I think a key aspect is related to the reimbursement piece. And there’s been a lot of progress at the state level across different states here in the U.S. to advance pharmacist reimbursement. And in terms of implementation between community pharmacy practice and thinking about partnering with health systems, what opportunities can we explore there? Electronic health record sharing, that is happening in some places, but how could we turn that up a notch in terms of making that more robust?

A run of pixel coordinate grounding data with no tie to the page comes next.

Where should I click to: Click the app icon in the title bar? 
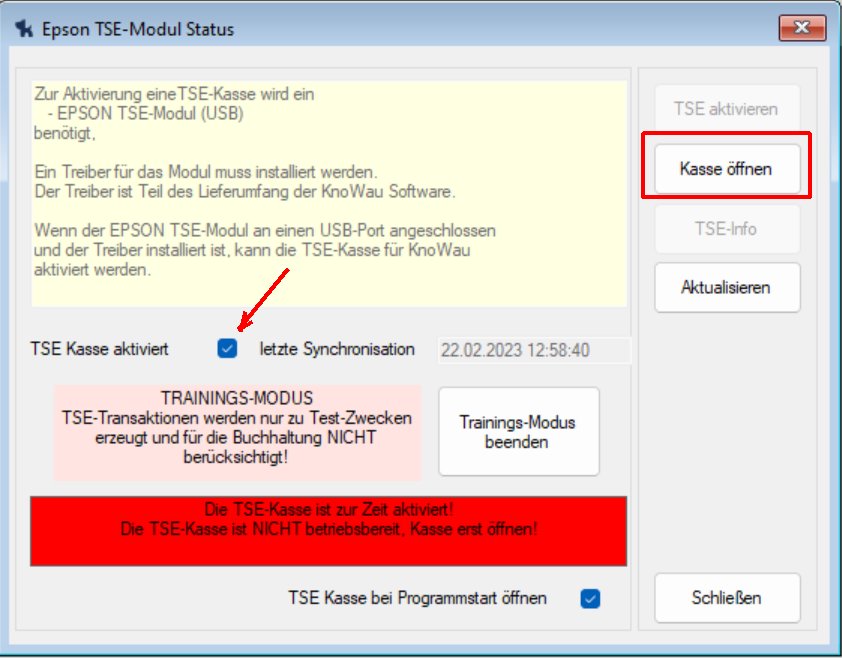click(24, 29)
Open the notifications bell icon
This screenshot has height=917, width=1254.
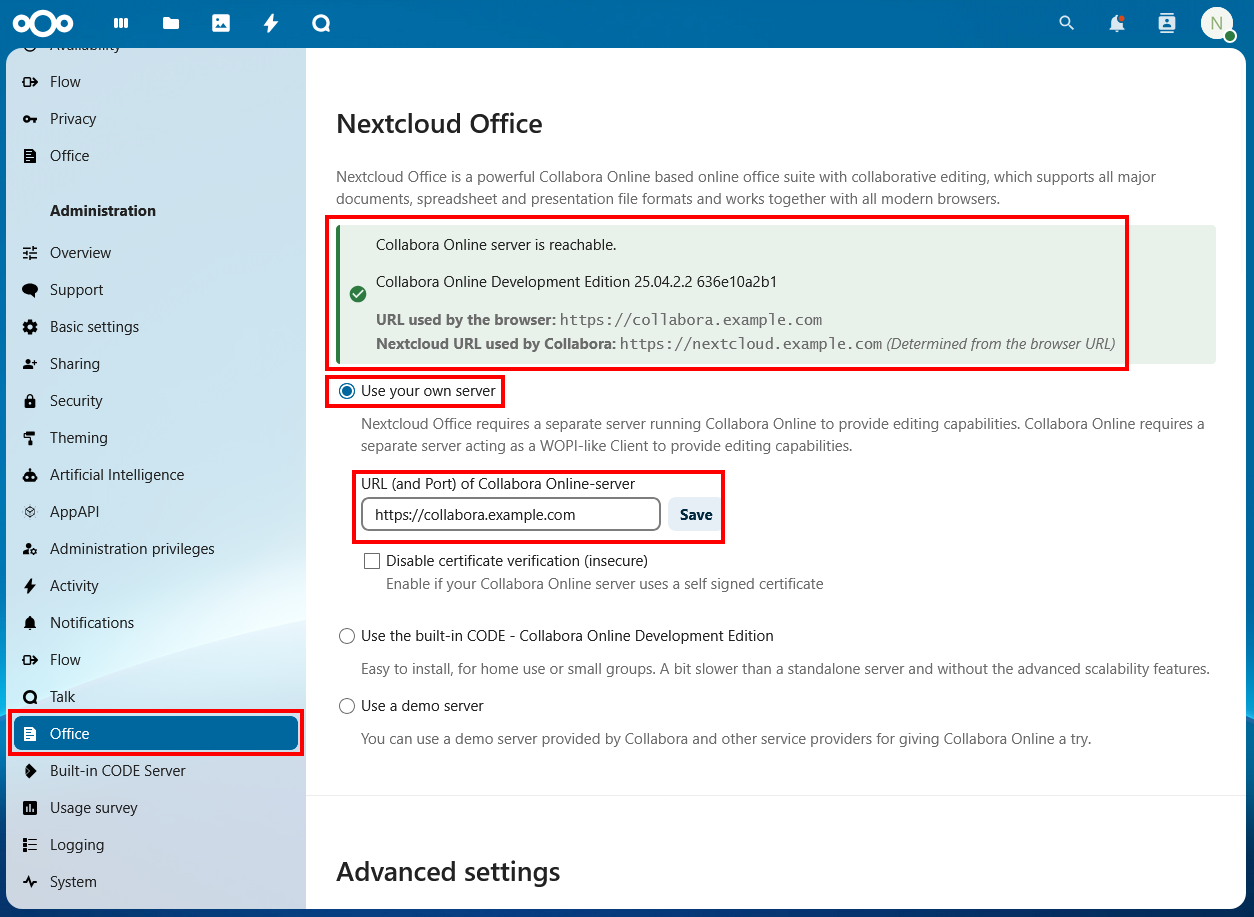point(1117,23)
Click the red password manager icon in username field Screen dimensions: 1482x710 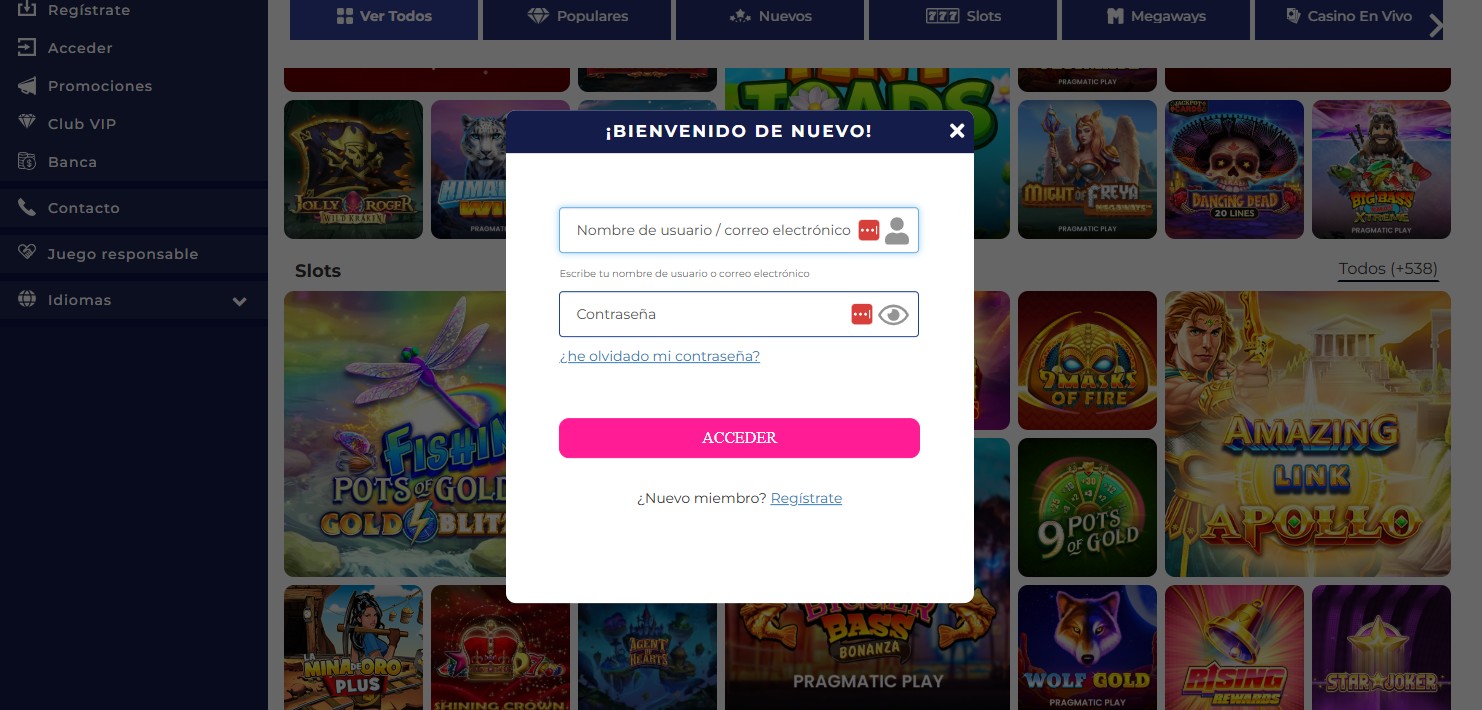click(869, 230)
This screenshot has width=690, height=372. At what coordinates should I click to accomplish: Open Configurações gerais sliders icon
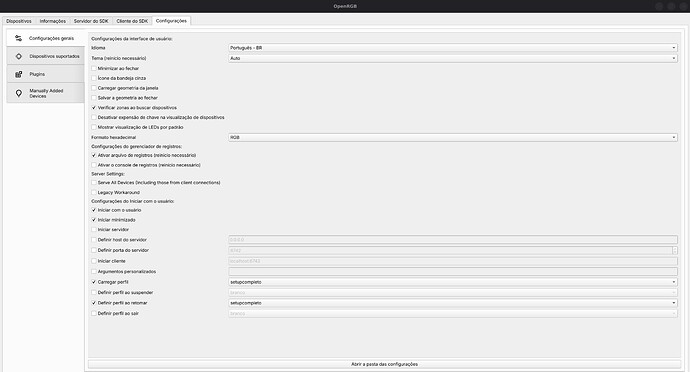pos(18,38)
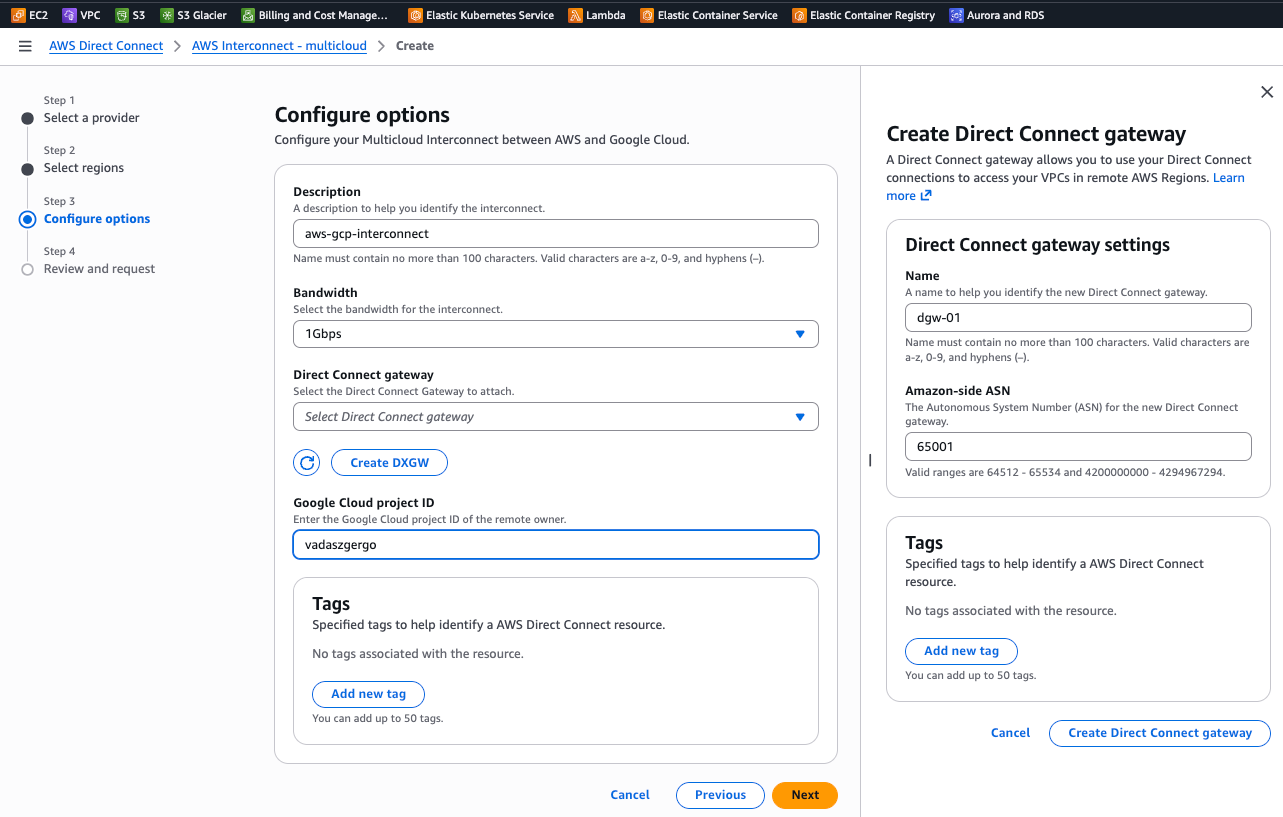Go to Step 2 Select regions
Viewport: 1283px width, 817px height.
84,168
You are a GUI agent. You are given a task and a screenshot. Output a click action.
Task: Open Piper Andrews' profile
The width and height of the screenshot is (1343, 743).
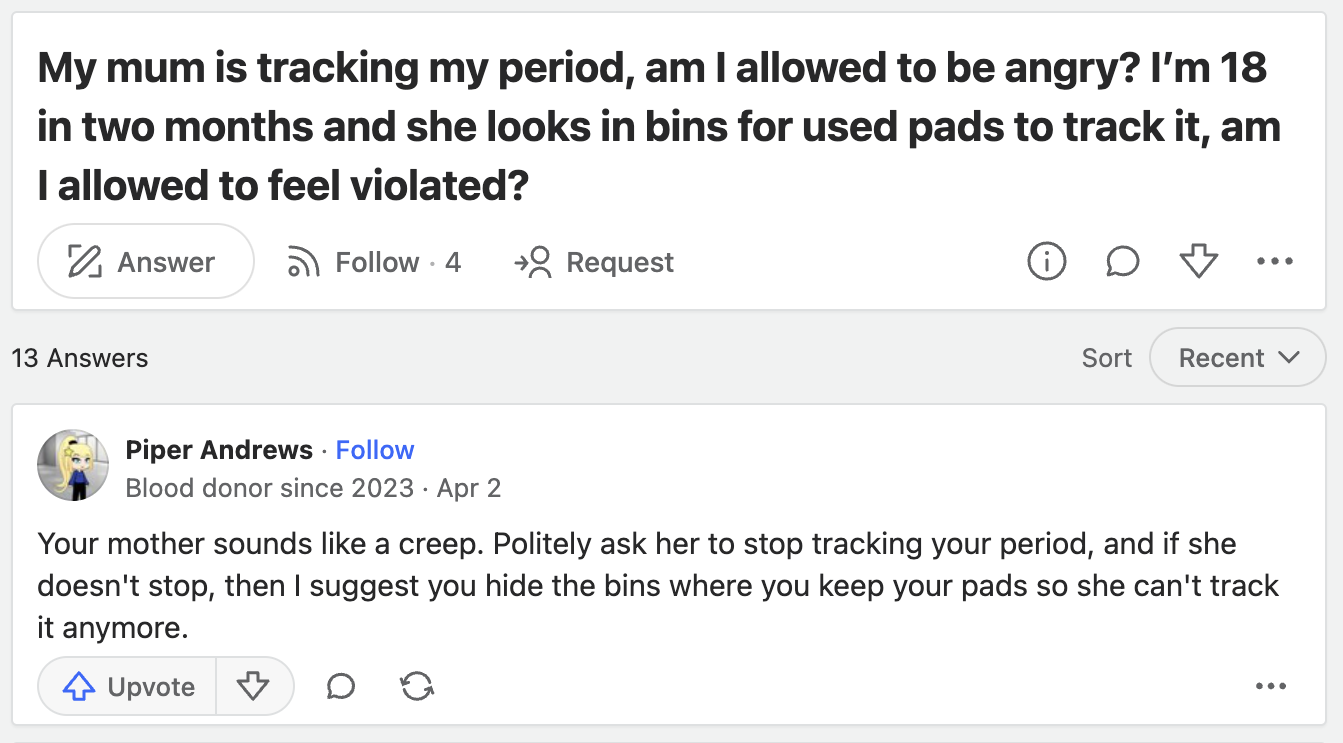tap(220, 450)
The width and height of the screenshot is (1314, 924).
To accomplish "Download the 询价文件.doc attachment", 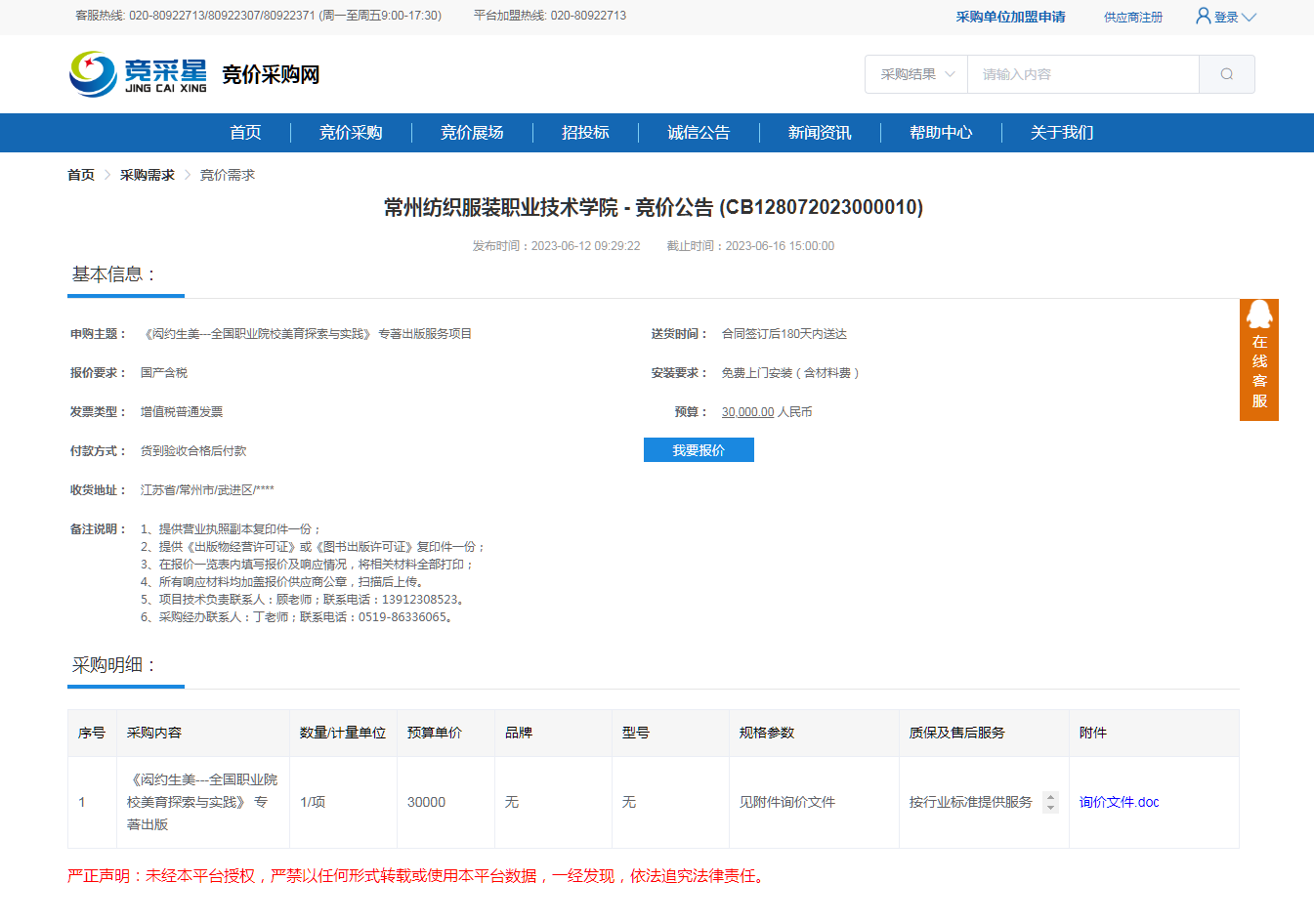I will point(1119,802).
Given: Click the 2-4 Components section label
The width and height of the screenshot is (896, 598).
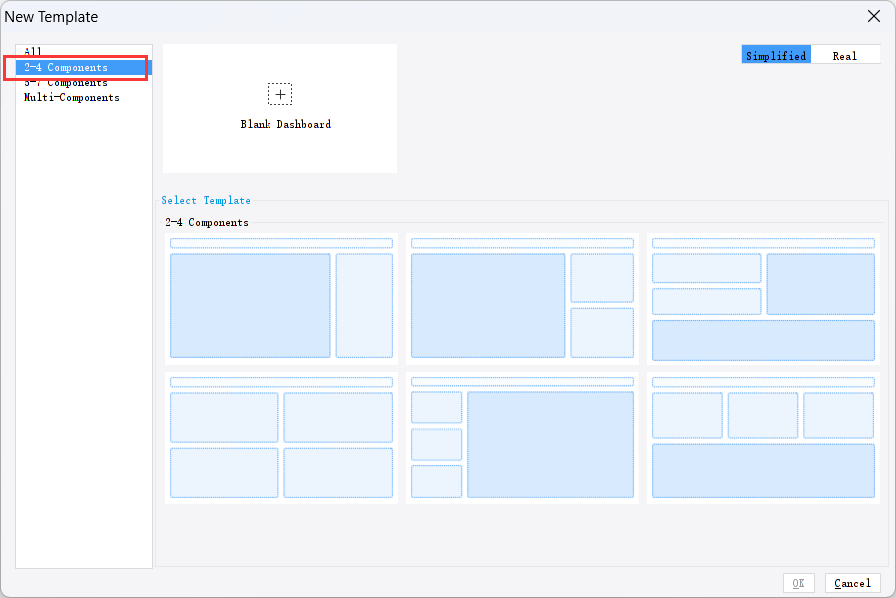Looking at the screenshot, I should tap(208, 222).
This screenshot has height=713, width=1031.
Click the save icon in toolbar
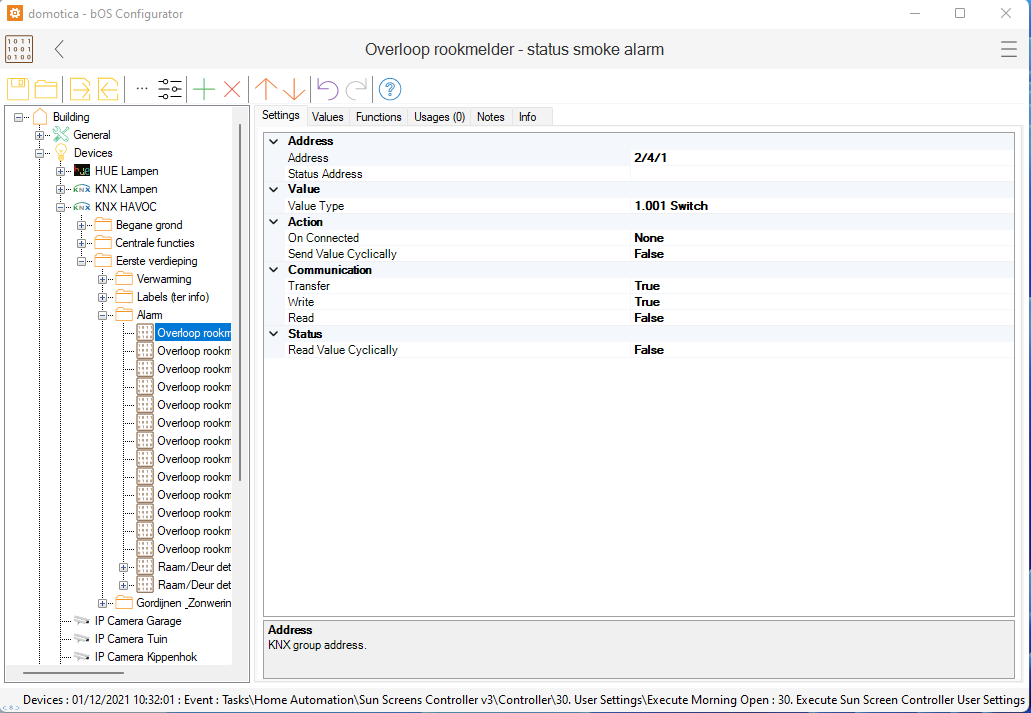[18, 89]
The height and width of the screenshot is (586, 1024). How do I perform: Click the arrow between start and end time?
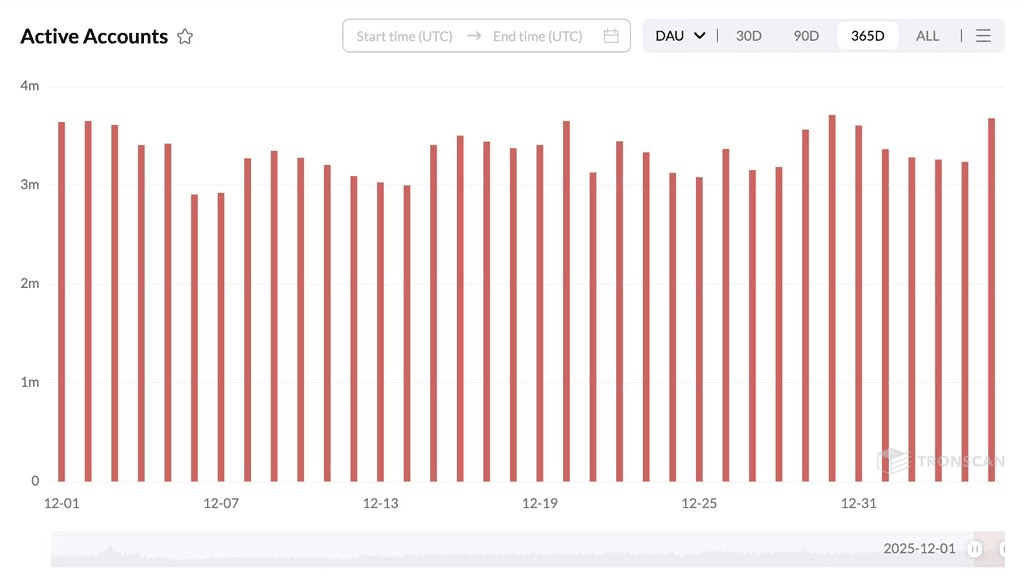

And so we tried to in the discussion of the paper go through some of these key issues because it is important that we recognize the challenges, and it really does come down to reimbursement, the electronic health record access, because I do think that communication back to the rest of the healthcare team is really important. It can’t just be the pharmacists on an island by themselves managing these patients, and that’s not what we’re asking to do, and that’s not what we’re suggesting. So I think that’s where that partnership with either health systems, nearby medical practices, is really important, and some of that is happening in different parts of the United States, including here in Virginia. So there is the Community Pharmacy Enhanced Services Network, for example. That’s a network of pharmacies that are equipped to provide these enhanced services, most of which are independent community pharmacies, and so we’re really trying to leverage those relationships to make this happen, so stay tuned.
Dr. Cheeley:
This has been an amazing discussion. I love the paper. I’m so grateful for the work that you guys put into it showing the impact of a pharmacist prescribing goes beyond just the immediate blood pressure but really does have a long-term impact.
So thank you so much to my guest, Dr. Dave Dixon, for joining me to talk about this study. It was a great discussion.
Dr. Dixon:
Thank you.
Dr. Cheeley:
For ReachMD, I’m Dr. Mary Katherine Cheeley. To access this and other episodes in our series, visit Heart Matters on ReachMD.com, where you can Be Part of the Knowledge. Thanks for listening.